Warren Zevon was a complicated man to love and champion. Before dying of cancer in 2003, he urged his ex-wife, Crystal Zevon, to write the definitive biography of his tumultuous life, and he asked her to leave out nothing.
She obliged, perhaps too well. Reading the addictive diary-styled I’ll Sleep When I’m Dead tests a fan’s devotion. You want to like Zevon, but as you read reports of domestic violence, drunken rages and nasty comments, you have to wonder whether karma just played a natural role in his life and death.
The prickly, brilliant, witty, charming and insufferable artist was one of the few contemporary musicians to actually earn the tag “genius.” Yet when he died he left behind an underappreciated body of work. He drew admirers from the literary world; The Miami Herald‘s Carl Hiaasen and Dave Barry were close friends. “He was always a magnet for unforgettable characters, but few could keep up with him,” Hiaasen writes in the book’s foreword.
Hiaasen, Thomas McGuane, Hunter S. Thompson and Mitch Albom collaborated with Zevon on several songs. On the music side, Bob Dylan and Bruce Springsteen touted his songwriting. Jackson Browne produced Zevon’s finest album (1976’s Warren Zevon) and remained loyal even when Zevon’s behavior tested his patience. As for the masses, only one of Zevon’s albums made the Top 10, 1978’s pop/rock classic Excitable Boy.
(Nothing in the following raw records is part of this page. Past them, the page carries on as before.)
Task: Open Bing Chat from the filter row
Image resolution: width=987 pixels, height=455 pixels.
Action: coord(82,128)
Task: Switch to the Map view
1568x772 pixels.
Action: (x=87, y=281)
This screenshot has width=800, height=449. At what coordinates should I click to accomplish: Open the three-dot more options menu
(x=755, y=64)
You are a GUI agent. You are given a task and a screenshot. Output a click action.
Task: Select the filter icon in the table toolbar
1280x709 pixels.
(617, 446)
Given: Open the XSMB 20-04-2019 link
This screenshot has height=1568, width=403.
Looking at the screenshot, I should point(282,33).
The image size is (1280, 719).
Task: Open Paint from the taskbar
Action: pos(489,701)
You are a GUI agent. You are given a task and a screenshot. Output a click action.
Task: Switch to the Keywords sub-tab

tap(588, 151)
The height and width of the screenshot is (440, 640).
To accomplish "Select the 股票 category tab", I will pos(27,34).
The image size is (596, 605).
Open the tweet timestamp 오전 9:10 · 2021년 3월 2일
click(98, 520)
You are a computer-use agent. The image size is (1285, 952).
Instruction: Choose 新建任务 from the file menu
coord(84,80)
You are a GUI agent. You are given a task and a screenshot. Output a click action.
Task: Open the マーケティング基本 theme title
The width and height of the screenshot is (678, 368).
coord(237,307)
I’ll Sleep When I’m Dead isn’t as slavishly detailed as one of the late Timothy White’s windy, pretentious and exhausting rock bios, but one of Crystal Zevon’s accomplishments is a conversational style rather than a lengthy narrative approach. She gathered comments from those who were most intimate with the rocker and weaves in tidbits from her ex-husband’s diaries, editing out only a few of the more salacious items.
One amusing revelation: Excitable Boy‘s hit single, “Werewolves of London,” the infectious song Zevon is best known for, gave him little pleasure.
“When Elektra picked `Werewolves’ as the single, Warren and I just about threw up,” recalls guitarist/producer Waddy Wachtel in the book. “We were insulted, depressed. … They took that piece of s— — after we gave them “Tenderness on the Block” and “Johnny Strikes Up the Band”? Meanwhile, it’s the only hit we ever had.”
While members of the musical SoCal cognoscenti he associated with would go on to fortune and fame, Zevon’s next 25 years would offer a series of struggles, affairs, estrangements, addictions and heartache. “That his own work was underappreciated has always been a mystery to Warren’s fans, and was a source of bitter frustration for him,” Hiaasen writes. And still Zevon crafted exceptional music late into his career on Life’ll Kill Ya and The Wind.
Zevon was so thorough a musician, the book reveals, that before a stint on his pal David Letterman’s show in 1997, Zevon painstakingly notated every scrap of music he thought he might cover on the program, including the Spice Girls’ entire debut CD.
Perhaps his longest musical collaborator and friend Jorge Calderone sums up Zevon’s life best: “Warren Zevon traveled down his own road, and it’s unpaved.” The path may have been rocky, but what a great musical ride.